#### Gekozen fragment ####

Onbegrijpelijke gebeurtenis met geheime stukken in rechtszaak Vrijbit

geheim

Tijdens één van de zittingen van de rechtbank Midden-Nederland op vrijdag 15 februari 2019 in de zaken die de burgerrechtenvereniging Vrijbit tegen de Autoriteit Persoonsgegevens(AP) aanspande deed zich iets zeer opmerkelijks voor. Ik beschreef zeer recent(14 februari 2019) deze twee zaken op deze website. In dat artikel maakte ik al melding van het feit de AP na het verstrijken van elk redelijke termijn in september 2018 plotseling een flinke stapel papier  bij de rechtbank deponeerde. Daarbij de melding dat een aanzienlijk deel van deze stukken onder geheimhouding werd aangeleverd en dus niet aan de eisende partij, Vrijbit, geopenbaard mocht worden. De rechtbank blijkt deze gang van zaken geaccepteerd te hebben.  De jurist Ab van Eldijk die samen met Vrijbit voorzitter Miek Wijnberg, de eisende partij vertegenwoordigde was  echter volstrekt verbijsterd toen de AP ter zitting alsnog enige geheime stukken wilde inbrengen.

#### Vastgelegde gegevens ####

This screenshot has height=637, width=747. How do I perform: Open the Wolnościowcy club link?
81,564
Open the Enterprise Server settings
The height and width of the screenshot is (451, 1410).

####

▸ **Opgave**: Herhaal het fragment hierboven over de rechtszaak van Vrijbit letterlijk en in zijn geheel.

▸ **Uitgewerkte opgave**:
Onbegrijpelijke gebeurtenis met geheime stukken in rechtszaak Vrijbit

geheim

Tijdens één van de zittingen van de rechtbank Midden-Nederland op vrijdag 15 februari 2019 in de zaken die de burgerrechtenvereniging Vrijbit tegen de Autoriteit Persoonsgegevens(AP) aanspande deed zich iets zeer opmerkelijks voor. Ik beschreef zeer recent(14 februari 2019) deze twee zaken op deze website. In dat artikel maakte ik al melding van het feit de AP na het verstrijken van elk redelijke termijn in september 2018 plotseling een flinke stapel papier  bij de rechtbank deponeerde. Daarbij de melding dat een aanzienlijk deel van deze stukken onder geheimhouding werd aangeleverd en dus niet aan de eisende partij, Vrijbit, geopenbaard mocht worden. De rechtbank blijkt deze gang van zaken geaccepteerd te hebben.  De jurist Ab van Eldijk die samen met Vrijbit voorzitter Miek Wijnberg, de eisende partij vertegenwoordigde was  echter volstrekt verbijsterd toen de AP ter zitting alsnog enige geheime stukken wilde inbrengen.